Join the club of Googlewhackers! Only requirement for full membership: you need to totally subscribe to _Divergent Thinking_. Here's a link (We finally got some recognition!) 

http://www.boston.com/ae/games/articles/2005/02/17/one_hit_wonder/


----------



## Benjy

vic_us said:
			
		

> Join the club of Googlewhackers! Only requirement for full membership: you need to totally subscribe to _Divergent Thinking_. Here's a link (We finally got some recognition!)
> 
> http://www.boston.com/ae/games/articles/2005/02/17/one_hit_wonder/



heh.. googlewacking is so addictive.. but i dont have the vocabulary to be any good at it, but its certainly an excellent way to waste time ;p


----------



## Sharon

WAHOO !!!!   

"*Oddball coats*" on my third try!

Sharon.


----------



## cuchuflete

Would anyone care for half a googlewhack?  Try the Cortazarian interior duplication of a single post, referring to a google query that had 0 replies!  Now, of course, there are two replies listed, both the real *1* and it's internal citation of the one that had *0*.  The magic word is woolybollup.

Saludos,
Cuchu


----------



## dave

Has anybody read the book? It is VERY funny.

http://www.davegorman.com/googlewhack_thebook.htm


----------



## Cynethrith

I'm not good at this game... who would have thought they even have pages on Neanderthal microeconomy...


----------



## cuchuflete

It's an easy game:  You are a googlewhack winner!!


> Web     Results 1 - 1 of 1 English pages for "Newbie. Cynethrith". (0.19 seconds)
> Tip: Try removing quotes from your search to get more results.
> 
> WordReference Forums - Cultural Issues
> ... Newbie. Cynethrith.

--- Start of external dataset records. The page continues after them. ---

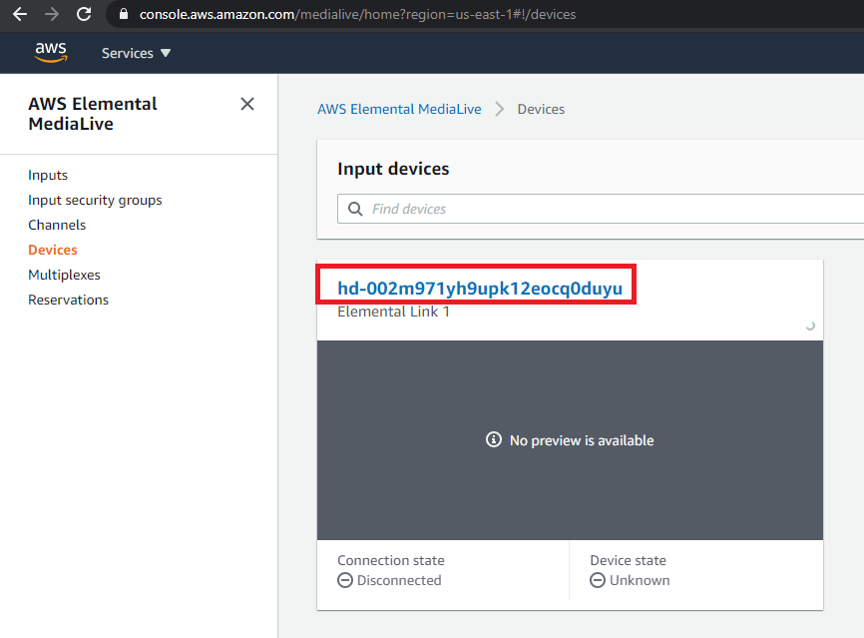864x638 pixels.
Task: Close the MediaLive navigation sidebar
Action: click(x=246, y=104)
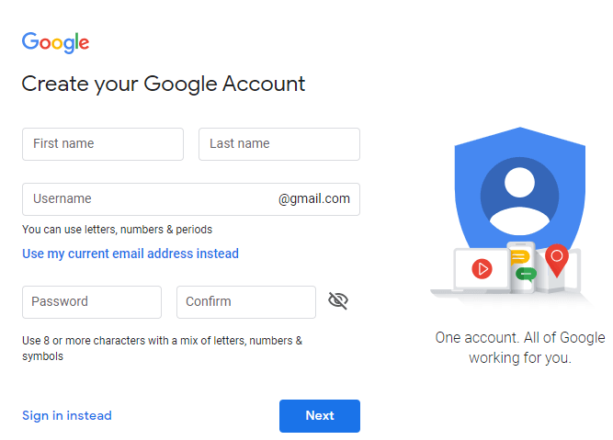
Task: Click 'Create your Google Account' heading
Action: tap(164, 85)
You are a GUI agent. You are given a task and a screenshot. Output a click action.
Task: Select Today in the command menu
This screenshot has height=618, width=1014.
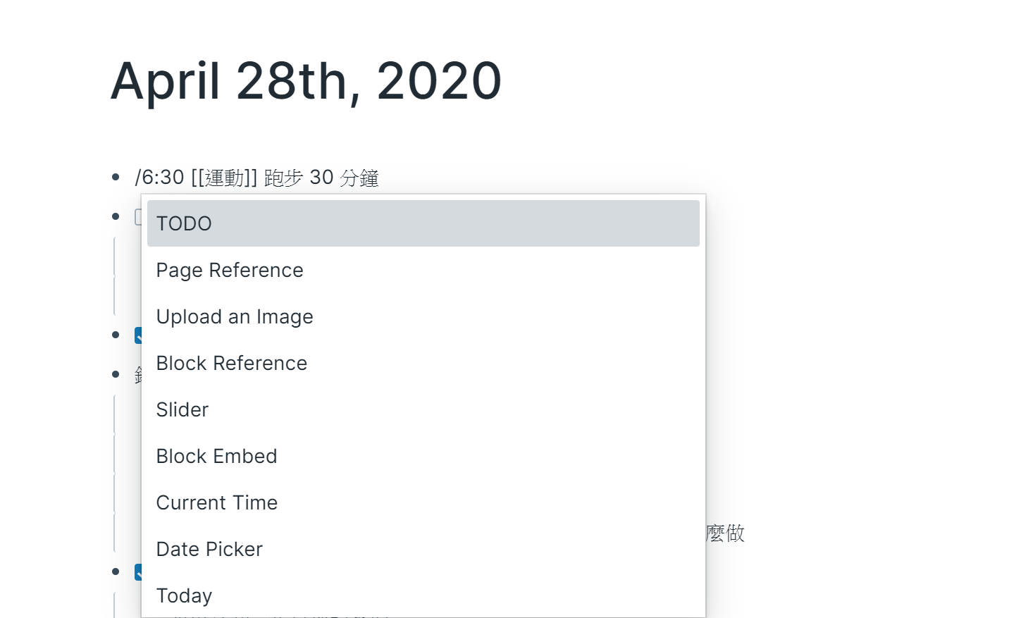[423, 595]
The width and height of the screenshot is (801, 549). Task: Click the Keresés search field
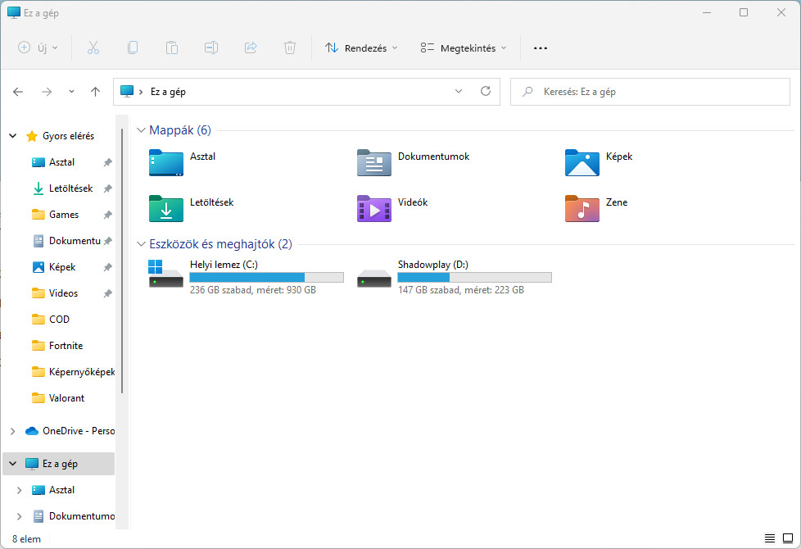click(653, 92)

Yesterday 04:27 PM by el alabamiano Go to last post. 6,
> 49. not a translation.. but does anyone know about the 'code'? ...
> forum.wordreference.com/forumdisplay.php?f=12 - 59k - Feb 15, 2005 - Cached - Similar pages



saludos,
Cuchu


----------



## fetchezlavache

what has this thread got to do with cultural issues ? why is this thread not considered a 'chatty' one ?

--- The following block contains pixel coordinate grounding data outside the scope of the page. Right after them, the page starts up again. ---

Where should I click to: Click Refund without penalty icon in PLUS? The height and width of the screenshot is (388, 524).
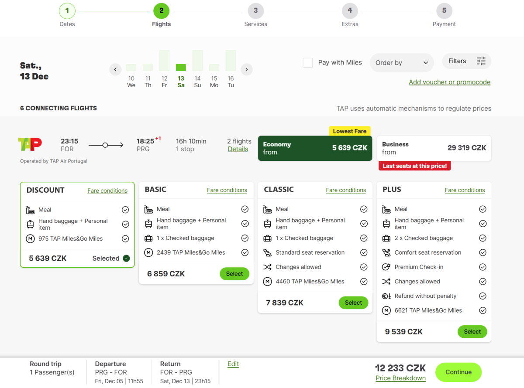tap(386, 296)
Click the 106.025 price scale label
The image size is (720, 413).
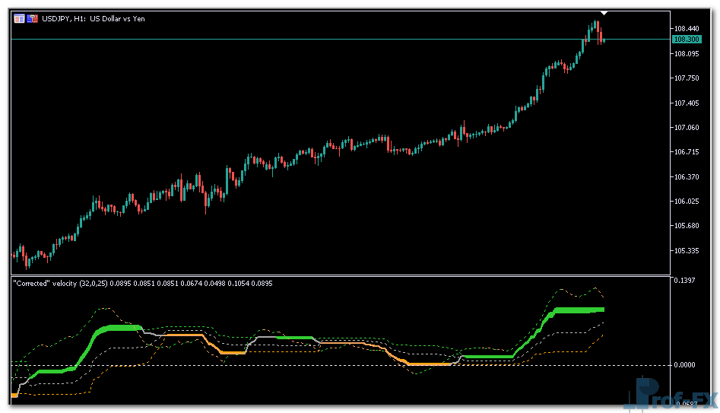tap(687, 202)
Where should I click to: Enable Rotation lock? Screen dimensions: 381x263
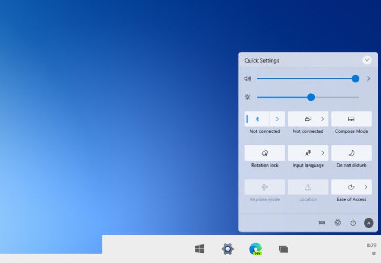tap(265, 153)
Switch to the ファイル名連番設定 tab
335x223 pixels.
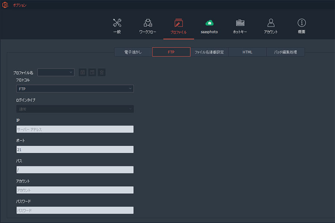(209, 52)
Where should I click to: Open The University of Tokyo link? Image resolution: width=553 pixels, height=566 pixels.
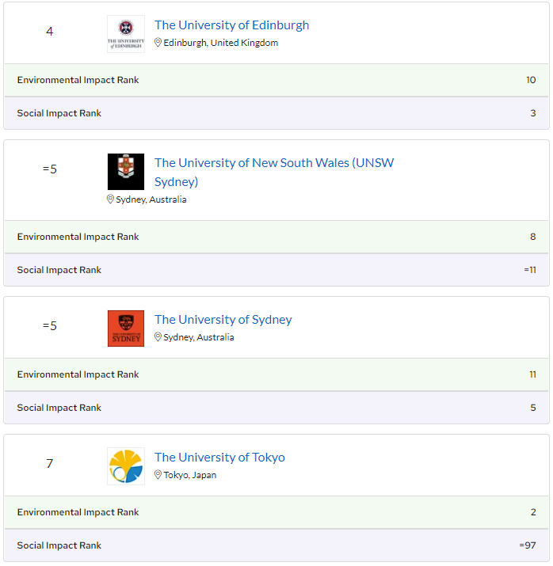click(x=219, y=458)
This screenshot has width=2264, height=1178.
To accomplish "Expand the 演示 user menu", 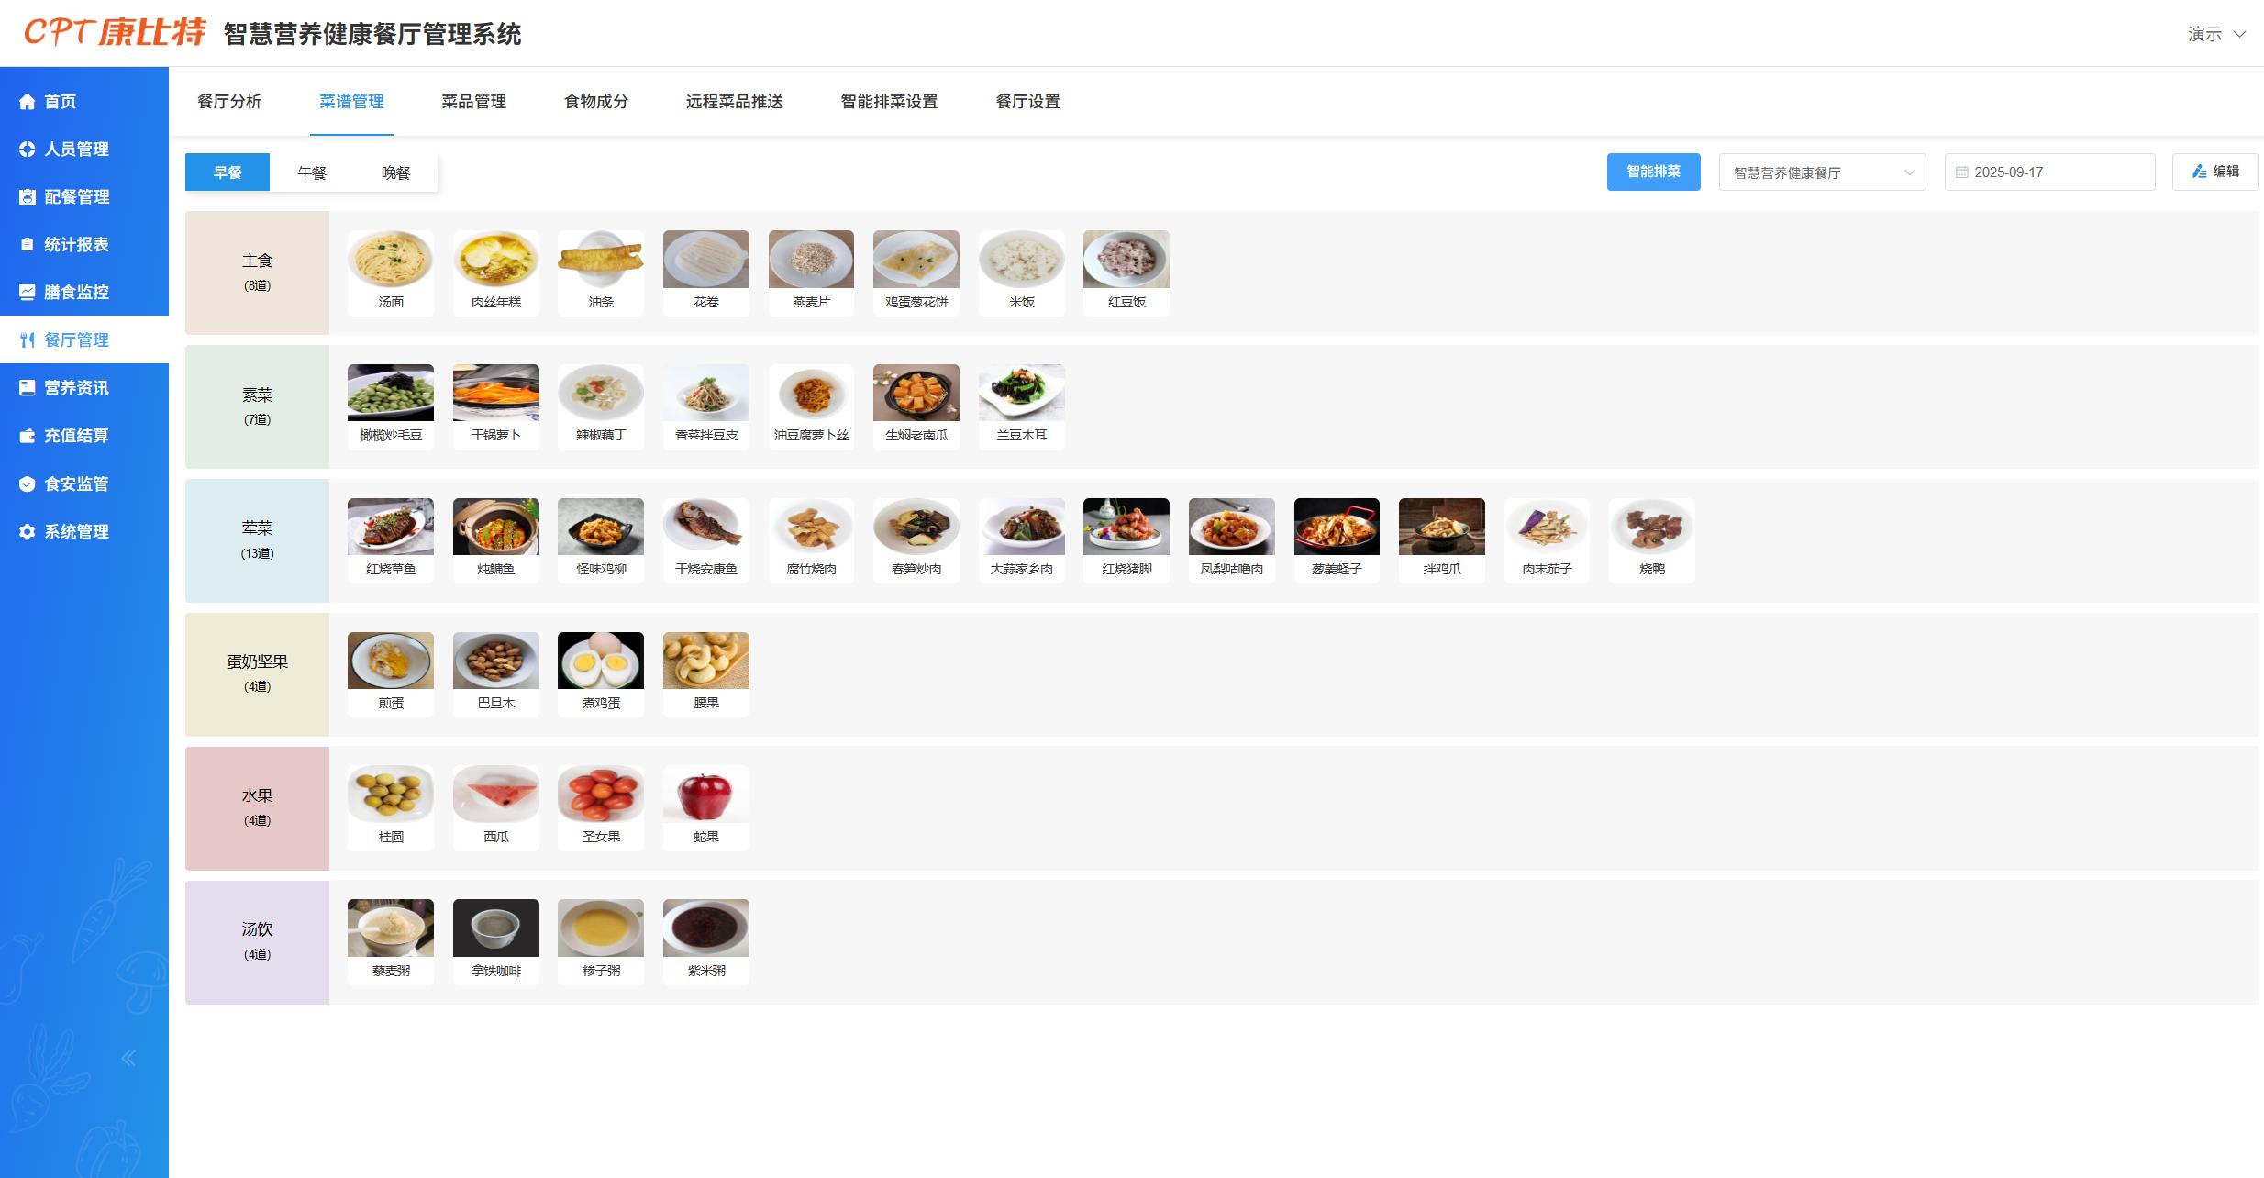I will tap(2216, 34).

i just read a post, very adamant and control-ish, by laura (nothing personal) _we don't want_ chatters, _we don't want _ pranksters, etc.. 

how is this here a 'serious' thread, as you seem to want to maintain a serious varnish on this forum ?

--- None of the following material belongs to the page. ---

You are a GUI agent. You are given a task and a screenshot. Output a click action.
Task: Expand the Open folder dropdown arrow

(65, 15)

i recently got a pm from ddt because i questioned his saying 'please refrain from chatting in this thread', i answered his pm, but still got no answer as to what the policy about chatting is.

so i'm dismayed again.


----------



## alc112

¿de qué se trato eso?
No tengo ganas de leer tanto y encima traducirlo, estoy muerto de cancancio.
Saludos


----------



## cuchuflete

fetchezlavache said:
			
		

> what has this thread got to do with cultural issues ? why is this thread not considered a 'chatty' one ?
> 
> i just read a post, very adamant and control-ish, by laura (nothing personal) _we don't want_ chatters, _we don't want _ pranksters, etc..
> 
> how is this here a 'serious' thread, as you seem to want to maintain a serious varnish on this forum ?
> 
> i recently got a pm from ddt because i questioned his saying 'please refrain from chatting in this thread', i answered his pm, but still got no answer as to what the policy about chatting is.
> 
> so i'm dismayed again.



I'll try to explain...
1. I could pretend that because the internet has become so ubiquitous, and so many millions of people spend so much time on it...that this is somehow a serious thread....

But..

You and I are both too smart to believe that!!

so....

2. The real reason is:  Our tendency to chat is natural.  We can be friendly and do serious work together in the language forums...and sometimes the
friendly part overwhelms the serious work.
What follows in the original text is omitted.